EXERCISE PROMPT :: From the first line to the last, give the listing again exactly.
(Beginning of INPUT RECORDS)
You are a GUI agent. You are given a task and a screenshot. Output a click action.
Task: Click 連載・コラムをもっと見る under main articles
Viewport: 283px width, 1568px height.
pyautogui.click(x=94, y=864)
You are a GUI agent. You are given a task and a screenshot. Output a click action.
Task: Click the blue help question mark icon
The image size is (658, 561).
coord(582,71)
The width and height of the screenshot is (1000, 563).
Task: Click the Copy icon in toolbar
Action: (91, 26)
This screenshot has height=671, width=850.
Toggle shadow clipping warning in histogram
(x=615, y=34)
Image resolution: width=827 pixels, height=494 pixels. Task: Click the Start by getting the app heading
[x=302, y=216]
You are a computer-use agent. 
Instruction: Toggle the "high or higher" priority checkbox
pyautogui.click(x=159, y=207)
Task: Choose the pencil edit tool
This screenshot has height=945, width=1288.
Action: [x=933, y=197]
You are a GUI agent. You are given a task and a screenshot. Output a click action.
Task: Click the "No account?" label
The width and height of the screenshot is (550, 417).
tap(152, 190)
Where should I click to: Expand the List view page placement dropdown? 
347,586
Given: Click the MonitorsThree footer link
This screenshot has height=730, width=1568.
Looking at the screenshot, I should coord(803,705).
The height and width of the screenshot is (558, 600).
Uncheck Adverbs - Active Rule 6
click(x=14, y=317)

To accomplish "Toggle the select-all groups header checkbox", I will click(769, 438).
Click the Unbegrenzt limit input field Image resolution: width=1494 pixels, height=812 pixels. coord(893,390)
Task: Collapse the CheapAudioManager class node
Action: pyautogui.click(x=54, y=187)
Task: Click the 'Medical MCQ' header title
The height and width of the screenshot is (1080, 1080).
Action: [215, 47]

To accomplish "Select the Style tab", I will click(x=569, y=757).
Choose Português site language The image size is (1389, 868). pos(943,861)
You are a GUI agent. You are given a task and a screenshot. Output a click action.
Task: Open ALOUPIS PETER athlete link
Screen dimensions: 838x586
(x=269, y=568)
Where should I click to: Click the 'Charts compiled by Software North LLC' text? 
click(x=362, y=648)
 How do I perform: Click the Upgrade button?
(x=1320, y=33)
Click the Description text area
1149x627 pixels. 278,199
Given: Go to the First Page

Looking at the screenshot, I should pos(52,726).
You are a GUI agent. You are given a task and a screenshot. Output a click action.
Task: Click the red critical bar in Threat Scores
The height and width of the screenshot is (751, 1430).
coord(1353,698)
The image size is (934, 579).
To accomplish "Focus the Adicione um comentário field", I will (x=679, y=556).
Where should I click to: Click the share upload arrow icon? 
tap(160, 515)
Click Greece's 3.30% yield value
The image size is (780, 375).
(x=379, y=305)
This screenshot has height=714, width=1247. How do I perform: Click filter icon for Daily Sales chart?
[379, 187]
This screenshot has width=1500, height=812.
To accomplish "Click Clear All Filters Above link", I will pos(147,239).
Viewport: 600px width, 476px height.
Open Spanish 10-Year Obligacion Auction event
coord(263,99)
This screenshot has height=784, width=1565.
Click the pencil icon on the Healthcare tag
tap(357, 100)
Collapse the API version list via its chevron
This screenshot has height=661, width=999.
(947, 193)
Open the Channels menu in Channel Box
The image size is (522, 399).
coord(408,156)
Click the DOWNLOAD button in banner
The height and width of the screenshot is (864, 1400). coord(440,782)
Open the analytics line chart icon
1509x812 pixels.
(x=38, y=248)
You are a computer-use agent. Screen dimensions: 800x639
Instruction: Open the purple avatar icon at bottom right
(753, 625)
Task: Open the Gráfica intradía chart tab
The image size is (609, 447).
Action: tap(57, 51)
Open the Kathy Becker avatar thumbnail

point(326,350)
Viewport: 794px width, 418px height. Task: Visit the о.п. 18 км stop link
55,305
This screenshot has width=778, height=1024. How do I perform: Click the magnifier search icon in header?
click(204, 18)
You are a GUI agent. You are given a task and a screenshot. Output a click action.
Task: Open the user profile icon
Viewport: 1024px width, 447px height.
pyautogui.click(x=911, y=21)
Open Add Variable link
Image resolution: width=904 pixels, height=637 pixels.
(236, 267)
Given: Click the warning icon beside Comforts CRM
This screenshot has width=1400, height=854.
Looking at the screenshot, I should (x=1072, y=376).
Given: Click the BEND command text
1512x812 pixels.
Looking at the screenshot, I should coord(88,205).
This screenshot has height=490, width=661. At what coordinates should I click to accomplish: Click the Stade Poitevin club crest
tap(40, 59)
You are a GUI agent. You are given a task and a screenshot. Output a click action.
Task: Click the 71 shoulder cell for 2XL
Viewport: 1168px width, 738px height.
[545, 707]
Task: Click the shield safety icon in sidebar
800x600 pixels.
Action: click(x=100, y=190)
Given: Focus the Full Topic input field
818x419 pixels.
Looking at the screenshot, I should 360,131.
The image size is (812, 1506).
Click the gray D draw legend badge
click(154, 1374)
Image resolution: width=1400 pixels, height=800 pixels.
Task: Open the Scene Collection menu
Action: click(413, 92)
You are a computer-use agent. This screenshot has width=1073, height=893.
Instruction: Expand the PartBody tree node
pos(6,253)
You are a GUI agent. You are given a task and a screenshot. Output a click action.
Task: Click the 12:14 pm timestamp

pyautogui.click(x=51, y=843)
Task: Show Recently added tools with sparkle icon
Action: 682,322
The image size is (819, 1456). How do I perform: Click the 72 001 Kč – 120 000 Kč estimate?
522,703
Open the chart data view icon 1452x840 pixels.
(End of INPUT RECORDS)
TASK SOLUTION ::
You are a GUI agent. You are given a task and a screenshot. Output a click action.
Task: Click 連載・コラムをもっと見る under main articles
Viewport: 283px width, 1568px height.
pyautogui.click(x=94, y=864)
You are a GUI agent. You are given a task and a screenshot. Output a click action.
Task: Click the blue help question mark icon
The image size is (658, 561).
coord(582,71)
The width and height of the screenshot is (1000, 563).
Task: Click the Copy icon in toolbar
Action: (91, 26)
This screenshot has height=671, width=850.
Toggle shadow clipping warning in histogram
(x=615, y=34)
Image resolution: width=827 pixels, height=494 pixels. Task: Click the Start by getting the app heading
[x=302, y=216]
You are a computer-use agent. 
Instruction: Toggle the "high or higher" priority checkbox
pyautogui.click(x=159, y=207)
Task: Choose the pencil edit tool
This screenshot has height=945, width=1288.
Action: [x=933, y=197]
You are a GUI agent. You are given a task and a screenshot. Output a click action.
Task: Click the "No account?" label
The width and height of the screenshot is (550, 417).
tap(152, 190)
Where should I click to: Expand the List view page placement dropdown? 
347,586
Given: Click the MonitorsThree footer link
This screenshot has height=730, width=1568.
Looking at the screenshot, I should coord(803,705).
The height and width of the screenshot is (558, 600).
Uncheck Adverbs - Active Rule 6
click(x=14, y=317)

To accomplish "Toggle the select-all groups header checkbox", I will click(769, 438).
Click the Unbegrenzt limit input field Image resolution: width=1494 pixels, height=812 pixels. coord(893,390)
Task: Collapse the CheapAudioManager class node
Action: pyautogui.click(x=54, y=187)
Task: Click the 'Medical MCQ' header title
The height and width of the screenshot is (1080, 1080).
Action: [215, 47]

To accomplish "Select the Style tab", I will click(x=569, y=757).
Choose Português site language The image size is (1389, 868). pos(943,861)
You are a GUI agent. You are given a task and a screenshot. Output a click action.
Task: Open ALOUPIS PETER athlete link
Screen dimensions: 838x586
(x=269, y=568)
Where should I click to: Click the 'Charts compiled by Software North LLC' text? 
click(x=362, y=648)
 How do I perform: Click the Upgrade button?
(x=1320, y=33)
Click the Description text area
1149x627 pixels. 278,199
Given: Go to the First Page

Looking at the screenshot, I should pos(52,726).
You are a GUI agent. You are given a task and a screenshot. Output a click action.
Task: Click the red critical bar in Threat Scores
The height and width of the screenshot is (751, 1430).
coord(1353,698)
The image size is (934, 579).
To accomplish "Focus the Adicione um comentário field", I will (x=679, y=556).
Where should I click to: Click the share upload arrow icon? 
tap(160, 515)
Click Greece's 3.30% yield value
The image size is (780, 375).
(x=379, y=305)
This screenshot has height=714, width=1247. How do I perform: Click filter icon for Daily Sales chart?
[379, 187]
This screenshot has width=1500, height=812.
To accomplish "Click Clear All Filters Above link", I will pos(147,239).
Viewport: 600px width, 476px height.
Open Spanish 10-Year Obligacion Auction event
coord(263,99)
This screenshot has height=784, width=1565.
Click the pencil icon on the Healthcare tag
tap(357, 100)
Collapse the API version list via its chevron
This screenshot has height=661, width=999.
(947, 193)
Open the Channels menu in Channel Box
The image size is (522, 399).
coord(408,156)
Click the DOWNLOAD button in banner
The height and width of the screenshot is (864, 1400). coord(440,782)
Open the analytics line chart icon
1509x812 pixels.
(x=38, y=248)
You are a computer-use agent. Screen dimensions: 800x639
Instruction: Open the purple avatar icon at bottom right
(753, 625)
Task: Open the Gráfica intradía chart tab
The image size is (609, 447).
Action: tap(57, 51)
Open the Kathy Becker avatar thumbnail

point(326,350)
Viewport: 794px width, 418px height. Task: Visit the о.п. 18 км stop link
55,305
This screenshot has width=778, height=1024. How do I perform: Click the magnifier search icon in header?
click(204, 18)
You are a GUI agent. You are given a task and a screenshot. Output a click action.
Task: Open the user profile icon
Viewport: 1024px width, 447px height.
pyautogui.click(x=911, y=21)
Open Add Variable link
Image resolution: width=904 pixels, height=637 pixels.
(236, 267)
Given: Click the warning icon beside Comforts CRM
This screenshot has width=1400, height=854.
Looking at the screenshot, I should (x=1072, y=376).
Given: Click the BEND command text
1512x812 pixels.
Looking at the screenshot, I should coord(88,205).
This screenshot has height=490, width=661. At what coordinates should I click to accomplish: Click the Stade Poitevin club crest
tap(40, 59)
You are a GUI agent. You are given a task and a screenshot. Output a click action.
Task: Click the 71 shoulder cell for 2XL
Viewport: 1168px width, 738px height.
[545, 707]
Task: Click the shield safety icon in sidebar
800x600 pixels.
Action: click(x=100, y=190)
Given: Focus the Full Topic input field
818x419 pixels.
Looking at the screenshot, I should 360,131.
The image size is (812, 1506).
Click the gray D draw legend badge
click(154, 1374)
Image resolution: width=1400 pixels, height=800 pixels.
Task: Open the Scene Collection menu
Action: click(413, 92)
You are a computer-use agent. This screenshot has width=1073, height=893.
Instruction: Expand the PartBody tree node
pos(6,253)
You are a GUI agent. You are given a task and a screenshot. Output a click action.
Task: Click the 12:14 pm timestamp

pyautogui.click(x=51, y=843)
Task: Show Recently added tools with sparkle icon
Action: 682,322
The image size is (819, 1456). How do I perform: Click the 72 001 Kč – 120 000 Kč estimate?
522,703
Open the chart data view icon 1452x840 pixels.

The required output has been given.